Hallo,
ich bin Lehrer in Baden-Württemberg und seit Juli 2025 als Beamter auf Probe (A13) verbeamtet.
Aus einer Mischung aus Unwissenheit, eigener Nachlässigkeit und dem Gedanken „Das regle ich später in Ruhe“ habe ich sowohl die Frist für die Öffnungsklausel als auch die Frist für die pauschale Beihilfe versäumt. Dadurch zahle ich nun rund 1.200 € monatlich für meine freiwillige gesetzliche Krankenversicherung. In die PKV werde ich aufgrund meiner Vorerkrankungen die Gesundheitsprüfung voraussichtlich nicht bestehen.
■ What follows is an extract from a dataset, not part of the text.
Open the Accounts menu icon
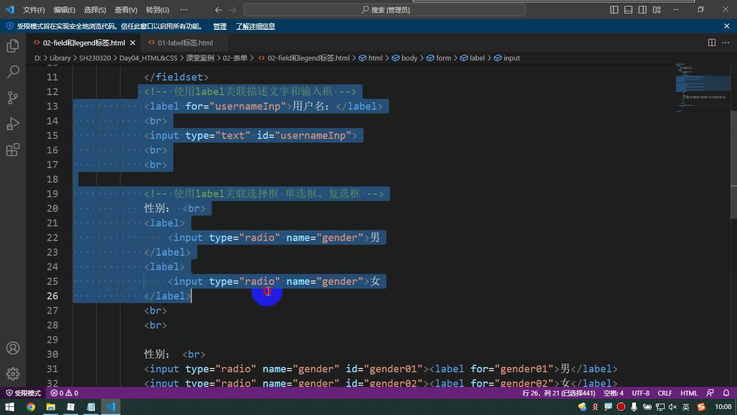The height and width of the screenshot is (415, 737). (x=12, y=348)

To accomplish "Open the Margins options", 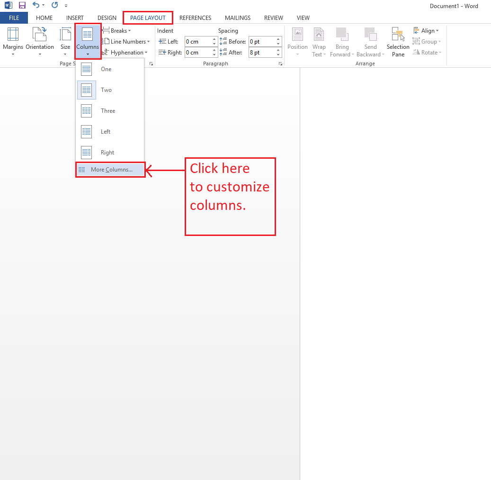I will [13, 42].
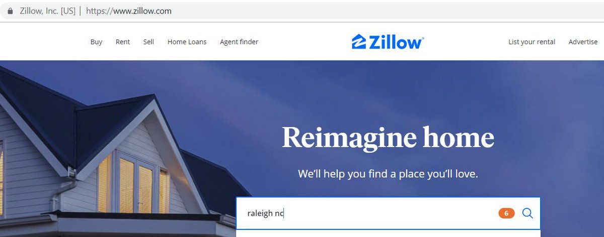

Im Ergebnis habe ich dadurch jedes Jahr etwa 5.000 € netto weniger zur Verfügung als mit der pauschalen Beihilfe – und noch etwas weniger als mit einer regulären PKV. Es fühlt sich einfach sehr ungerecht an, dass eine einmal verpasste Frist mich über die gesamte Dauer meines Berufslebens voraussichtlich rund 125.000 bis 150.000 € kosten wird.
Ich habe bislang keinen einzigen Cent Beihilfe erhalten und nach allem, was ich inzwischen weiß, wird sich daran vermutlich auch nichts mehr ändern.
Nach meinen bisherigen Recherchen sehe ich derzeit nur wenige Möglichkeiten: ein Wechsel in ein anderes Bundesland mit anderen Regelungen, doch noch eine PKV zu finden oder auf eine spätere Gesetzesänderung zu hoffen.
Inzwischen überlege ich sogar, meine Entlassung aus dem Beamtenverhältnis zu beantragen. Allerdings weiß ich nicht, ob ich anschließend nahtlos im TV-L an meiner Schule weiterbeschäftigt werden könnte und was in diesem Fall mit meinen bereits erworbenen Erfahrungsstufen passieren würde.
Hat jemand ähnliche Erfahrungen gemacht oder kann etwas zu den Möglichkeiten in einer solchen Situation sagen?